__Record set__
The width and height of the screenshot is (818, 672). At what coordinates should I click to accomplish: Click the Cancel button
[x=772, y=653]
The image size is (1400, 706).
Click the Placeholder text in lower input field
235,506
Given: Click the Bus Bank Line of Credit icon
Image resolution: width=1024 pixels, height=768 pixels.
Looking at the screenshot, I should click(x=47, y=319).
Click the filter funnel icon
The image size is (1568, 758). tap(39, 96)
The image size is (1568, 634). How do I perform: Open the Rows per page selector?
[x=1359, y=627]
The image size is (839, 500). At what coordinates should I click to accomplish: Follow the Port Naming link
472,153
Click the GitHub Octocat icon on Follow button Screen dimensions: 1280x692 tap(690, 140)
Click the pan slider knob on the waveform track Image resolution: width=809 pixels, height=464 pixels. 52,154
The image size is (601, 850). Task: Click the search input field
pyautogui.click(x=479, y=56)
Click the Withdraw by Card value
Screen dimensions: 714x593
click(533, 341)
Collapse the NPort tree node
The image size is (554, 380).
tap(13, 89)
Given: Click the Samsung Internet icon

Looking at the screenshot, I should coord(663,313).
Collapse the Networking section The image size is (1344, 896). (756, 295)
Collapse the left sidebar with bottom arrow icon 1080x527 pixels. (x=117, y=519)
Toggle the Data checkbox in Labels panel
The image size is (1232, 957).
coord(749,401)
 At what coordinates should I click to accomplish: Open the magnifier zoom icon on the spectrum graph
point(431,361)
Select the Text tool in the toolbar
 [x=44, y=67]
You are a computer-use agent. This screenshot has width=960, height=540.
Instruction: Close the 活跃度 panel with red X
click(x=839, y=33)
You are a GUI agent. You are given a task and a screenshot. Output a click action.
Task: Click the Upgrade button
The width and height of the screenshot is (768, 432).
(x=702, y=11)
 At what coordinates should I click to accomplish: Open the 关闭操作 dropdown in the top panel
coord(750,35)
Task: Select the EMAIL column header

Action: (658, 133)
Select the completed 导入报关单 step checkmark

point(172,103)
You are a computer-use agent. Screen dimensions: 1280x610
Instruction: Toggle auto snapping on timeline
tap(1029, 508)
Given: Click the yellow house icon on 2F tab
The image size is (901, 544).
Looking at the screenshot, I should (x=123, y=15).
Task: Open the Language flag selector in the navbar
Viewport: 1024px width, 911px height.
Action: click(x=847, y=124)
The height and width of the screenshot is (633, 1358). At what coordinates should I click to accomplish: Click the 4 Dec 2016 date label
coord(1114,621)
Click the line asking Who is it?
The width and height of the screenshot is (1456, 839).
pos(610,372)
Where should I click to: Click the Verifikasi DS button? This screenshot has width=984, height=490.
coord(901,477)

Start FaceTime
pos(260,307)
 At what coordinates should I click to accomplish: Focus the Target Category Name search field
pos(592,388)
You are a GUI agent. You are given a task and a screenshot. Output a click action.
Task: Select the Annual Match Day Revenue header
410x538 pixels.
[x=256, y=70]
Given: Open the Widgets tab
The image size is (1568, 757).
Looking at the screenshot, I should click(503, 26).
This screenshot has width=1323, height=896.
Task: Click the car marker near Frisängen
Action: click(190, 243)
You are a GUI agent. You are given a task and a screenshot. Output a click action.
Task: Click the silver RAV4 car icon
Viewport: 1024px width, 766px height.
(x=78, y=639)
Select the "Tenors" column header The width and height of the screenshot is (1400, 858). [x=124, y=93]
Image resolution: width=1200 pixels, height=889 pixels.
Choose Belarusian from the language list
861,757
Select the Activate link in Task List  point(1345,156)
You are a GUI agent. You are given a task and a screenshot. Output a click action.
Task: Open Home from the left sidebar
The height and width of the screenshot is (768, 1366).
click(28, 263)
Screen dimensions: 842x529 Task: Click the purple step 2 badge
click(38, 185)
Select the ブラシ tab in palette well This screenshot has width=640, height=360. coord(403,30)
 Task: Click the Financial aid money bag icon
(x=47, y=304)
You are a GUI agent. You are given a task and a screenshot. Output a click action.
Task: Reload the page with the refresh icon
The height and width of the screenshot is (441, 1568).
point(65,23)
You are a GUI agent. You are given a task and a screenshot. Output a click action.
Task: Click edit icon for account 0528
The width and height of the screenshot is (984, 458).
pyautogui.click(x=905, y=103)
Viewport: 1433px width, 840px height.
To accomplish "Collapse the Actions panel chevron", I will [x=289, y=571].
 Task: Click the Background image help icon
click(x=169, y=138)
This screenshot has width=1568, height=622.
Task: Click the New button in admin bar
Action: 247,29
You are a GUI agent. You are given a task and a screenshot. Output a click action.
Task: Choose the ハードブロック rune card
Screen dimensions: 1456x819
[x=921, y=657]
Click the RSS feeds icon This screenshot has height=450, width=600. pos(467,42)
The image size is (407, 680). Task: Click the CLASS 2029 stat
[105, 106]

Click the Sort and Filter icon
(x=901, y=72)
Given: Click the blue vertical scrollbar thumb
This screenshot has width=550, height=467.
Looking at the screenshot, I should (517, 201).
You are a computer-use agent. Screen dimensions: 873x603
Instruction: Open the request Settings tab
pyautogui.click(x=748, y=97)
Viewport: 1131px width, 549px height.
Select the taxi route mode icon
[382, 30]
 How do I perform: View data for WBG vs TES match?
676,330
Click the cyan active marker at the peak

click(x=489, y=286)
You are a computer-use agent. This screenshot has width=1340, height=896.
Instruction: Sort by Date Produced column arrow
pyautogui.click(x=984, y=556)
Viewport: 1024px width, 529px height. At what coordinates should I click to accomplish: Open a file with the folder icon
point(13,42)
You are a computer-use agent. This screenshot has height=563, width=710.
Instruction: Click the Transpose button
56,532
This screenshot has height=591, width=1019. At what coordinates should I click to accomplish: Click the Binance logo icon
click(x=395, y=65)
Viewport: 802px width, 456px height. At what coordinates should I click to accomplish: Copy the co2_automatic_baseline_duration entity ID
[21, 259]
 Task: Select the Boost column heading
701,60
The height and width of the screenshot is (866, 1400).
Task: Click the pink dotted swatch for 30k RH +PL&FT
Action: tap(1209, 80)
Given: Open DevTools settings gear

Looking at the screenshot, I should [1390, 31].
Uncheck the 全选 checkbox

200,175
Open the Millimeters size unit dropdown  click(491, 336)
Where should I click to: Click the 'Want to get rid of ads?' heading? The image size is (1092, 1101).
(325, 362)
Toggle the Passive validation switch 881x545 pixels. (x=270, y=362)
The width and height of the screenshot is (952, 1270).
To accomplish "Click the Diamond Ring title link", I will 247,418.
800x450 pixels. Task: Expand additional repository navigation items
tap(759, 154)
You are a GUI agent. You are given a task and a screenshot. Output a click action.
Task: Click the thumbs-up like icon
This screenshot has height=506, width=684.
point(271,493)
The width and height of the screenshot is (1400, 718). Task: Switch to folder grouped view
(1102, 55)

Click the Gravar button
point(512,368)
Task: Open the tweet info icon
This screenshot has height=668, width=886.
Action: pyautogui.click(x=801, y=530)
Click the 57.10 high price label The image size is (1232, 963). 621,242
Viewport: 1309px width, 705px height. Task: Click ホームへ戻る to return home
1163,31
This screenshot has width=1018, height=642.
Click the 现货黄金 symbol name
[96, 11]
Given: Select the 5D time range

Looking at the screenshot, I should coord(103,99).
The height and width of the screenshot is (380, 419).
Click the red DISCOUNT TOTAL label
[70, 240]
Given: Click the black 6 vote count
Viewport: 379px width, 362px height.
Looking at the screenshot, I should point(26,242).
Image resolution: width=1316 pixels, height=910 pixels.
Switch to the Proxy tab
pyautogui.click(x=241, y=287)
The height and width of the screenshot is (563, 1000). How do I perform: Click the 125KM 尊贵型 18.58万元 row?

__About this task__
Reproduce each entry precisely, so that nothing differs from the original.

__Output for this exercise__
The width and height of the screenshot is (818, 672). At what coordinates should I click to accomplish: Click the Cancel button
[x=772, y=653]
The image size is (1400, 706).
Click the Placeholder text in lower input field
235,506
Given: Click the Bus Bank Line of Credit icon
Image resolution: width=1024 pixels, height=768 pixels.
Looking at the screenshot, I should click(x=47, y=319).
Click the filter funnel icon
The image size is (1568, 758). tap(39, 96)
The image size is (1568, 634). How do I perform: Open the Rows per page selector?
[x=1359, y=627]
The image size is (839, 500). At what coordinates should I click to accomplish: Follow the Port Naming link
472,153
Click the GitHub Octocat icon on Follow button Screen dimensions: 1280x692 tap(690, 140)
Click the pan slider knob on the waveform track Image resolution: width=809 pixels, height=464 pixels. 52,154
The image size is (601, 850). Task: Click the search input field
pyautogui.click(x=479, y=56)
Click the Withdraw by Card value
Screen dimensions: 714x593
click(533, 341)
Collapse the NPort tree node
The image size is (554, 380).
tap(13, 89)
Given: Click the Samsung Internet icon

Looking at the screenshot, I should coord(663,313).
Collapse the Networking section The image size is (1344, 896). (756, 295)
Collapse the left sidebar with bottom arrow icon 1080x527 pixels. (x=117, y=519)
Toggle the Data checkbox in Labels panel
The image size is (1232, 957).
coord(749,401)
 At what coordinates should I click to accomplish: Open the magnifier zoom icon on the spectrum graph
point(431,361)
Select the Text tool in the toolbar
 [x=44, y=67]
You are a computer-use agent. This screenshot has width=960, height=540.
Instruction: Close the 活跃度 panel with red X
click(x=839, y=33)
You are a GUI agent. You are given a task and a screenshot. Output a click action.
Task: Click the Upgrade button
The width and height of the screenshot is (768, 432).
(x=702, y=11)
 At what coordinates should I click to accomplish: Open the 关闭操作 dropdown in the top panel
coord(750,35)
Task: Select the EMAIL column header

Action: (658, 133)
Select the completed 导入报关单 step checkmark

point(172,103)
You are a computer-use agent. Screen dimensions: 1280x610
Instruction: Toggle auto snapping on timeline
tap(1029, 508)
Given: Click the yellow house icon on 2F tab
The image size is (901, 544).
Looking at the screenshot, I should (x=123, y=15).
Task: Open the Language flag selector in the navbar
Viewport: 1024px width, 911px height.
Action: click(x=847, y=124)
The height and width of the screenshot is (633, 1358). At what coordinates should I click to accomplish: Click the 4 Dec 2016 date label
coord(1114,621)
Click the line asking Who is it?
The width and height of the screenshot is (1456, 839).
pos(610,372)
Where should I click to: Click the Verifikasi DS button? This screenshot has width=984, height=490.
coord(901,477)

Start FaceTime
pos(260,307)
 At what coordinates should I click to accomplish: Focus the Target Category Name search field
pos(592,388)
You are a GUI agent. You are given a task and a screenshot. Output a click action.
Task: Select the Annual Match Day Revenue header
410x538 pixels.
[x=256, y=70]
Given: Open the Widgets tab
The image size is (1568, 757).
Looking at the screenshot, I should click(503, 26).
This screenshot has width=1323, height=896.
Task: Click the car marker near Frisängen
Action: click(190, 243)
You are a GUI agent. You are given a task and a screenshot. Output a click action.
Task: Click the silver RAV4 car icon
Viewport: 1024px width, 766px height.
(x=78, y=639)
Select the "Tenors" column header The width and height of the screenshot is (1400, 858). [x=124, y=93]
Image resolution: width=1200 pixels, height=889 pixels.
Choose Belarusian from the language list
861,757
Select the Activate link in Task List  point(1345,156)
You are a GUI agent. You are given a task and a screenshot. Output a click action.
Task: Open Home from the left sidebar
The height and width of the screenshot is (768, 1366).
click(28, 263)
Screen dimensions: 842x529 Task: Click the purple step 2 badge
click(38, 185)
Select the ブラシ tab in palette well This screenshot has width=640, height=360. coord(403,30)
 Task: Click the Financial aid money bag icon
(x=47, y=304)
You are a GUI agent. You are given a task and a screenshot. Output a click action.
Task: Reload the page with the refresh icon
The height and width of the screenshot is (441, 1568).
point(65,23)
You are a GUI agent. You are given a task and a screenshot. Output a click action.
Task: Click edit icon for account 0528
The width and height of the screenshot is (984, 458).
pyautogui.click(x=905, y=103)
Viewport: 1433px width, 840px height.
To accomplish "Collapse the Actions panel chevron", I will [x=289, y=571].
 Task: Click the Background image help icon
click(x=169, y=138)
This screenshot has width=1568, height=622.
Task: Click the New button in admin bar
Action: 247,29
You are a GUI agent. You are given a task and a screenshot. Output a click action.
Task: Choose the ハードブロック rune card
Screen dimensions: 1456x819
[x=921, y=657]
Click the RSS feeds icon This screenshot has height=450, width=600. pos(467,42)
The image size is (407, 680). Task: Click the CLASS 2029 stat
[105, 106]

Click the Sort and Filter icon
(x=901, y=72)
Given: Click the blue vertical scrollbar thumb
This screenshot has width=550, height=467.
Looking at the screenshot, I should (517, 201).
You are a computer-use agent. Screen dimensions: 873x603
Instruction: Open the request Settings tab
pyautogui.click(x=748, y=97)
Viewport: 1131px width, 549px height.
Select the taxi route mode icon
[382, 30]
 How do I perform: View data for WBG vs TES match?
676,330
Click the cyan active marker at the peak

click(x=489, y=286)
You are a computer-use agent. This screenshot has width=1340, height=896.
Instruction: Sort by Date Produced column arrow
pyautogui.click(x=984, y=556)
Viewport: 1024px width, 529px height. At what coordinates should I click to accomplish: Open a file with the folder icon
point(13,42)
You are a computer-use agent. This screenshot has height=563, width=710.
Instruction: Click the Transpose button
56,532
This screenshot has height=591, width=1019. At what coordinates should I click to accomplish: Click the Binance logo icon
click(x=395, y=65)
Viewport: 802px width, 456px height. At what coordinates should I click to accomplish: Copy the co2_automatic_baseline_duration entity ID
[21, 259]
 Task: Select the Boost column heading
701,60
The height and width of the screenshot is (866, 1400).
Task: Click the pink dotted swatch for 30k RH +PL&FT
Action: tap(1209, 80)
Given: Open DevTools settings gear

Looking at the screenshot, I should [1390, 31].
Uncheck the 全选 checkbox

200,175
Open the Millimeters size unit dropdown  click(491, 336)
Where should I click to: Click the 'Want to get rid of ads?' heading? The image size is (1092, 1101).
(325, 362)
Toggle the Passive validation switch 881x545 pixels. (x=270, y=362)
The width and height of the screenshot is (952, 1270).
To accomplish "Click the Diamond Ring title link", I will 247,418.
800x450 pixels. Task: Expand additional repository navigation items
tap(759, 154)
You are a GUI agent. You are given a task and a screenshot. Output a click action.
Task: Click the thumbs-up like icon
This screenshot has height=506, width=684.
point(271,493)
The width and height of the screenshot is (1400, 718). Task: Switch to folder grouped view
(1102, 55)

Click the Gravar button
point(512,368)
Task: Open the tweet info icon
This screenshot has height=668, width=886.
Action: pyautogui.click(x=801, y=530)
Click the 57.10 high price label The image size is (1232, 963). 621,242
Viewport: 1309px width, 705px height. Task: Click ホームへ戻る to return home
1163,31
This screenshot has width=1018, height=642.
Click the 现货黄金 symbol name
[96, 11]
Given: Select the 5D time range

Looking at the screenshot, I should coord(103,99).
The height and width of the screenshot is (380, 419).
Click the red DISCOUNT TOTAL label
[70, 240]
Given: Click the black 6 vote count
Viewport: 379px width, 362px height.
Looking at the screenshot, I should point(26,242).
Image resolution: width=1316 pixels, height=910 pixels.
Switch to the Proxy tab
pyautogui.click(x=241, y=287)
The height and width of the screenshot is (563, 1000). How do I perform: Click the 125KM 尊贵型 18.58万元 row?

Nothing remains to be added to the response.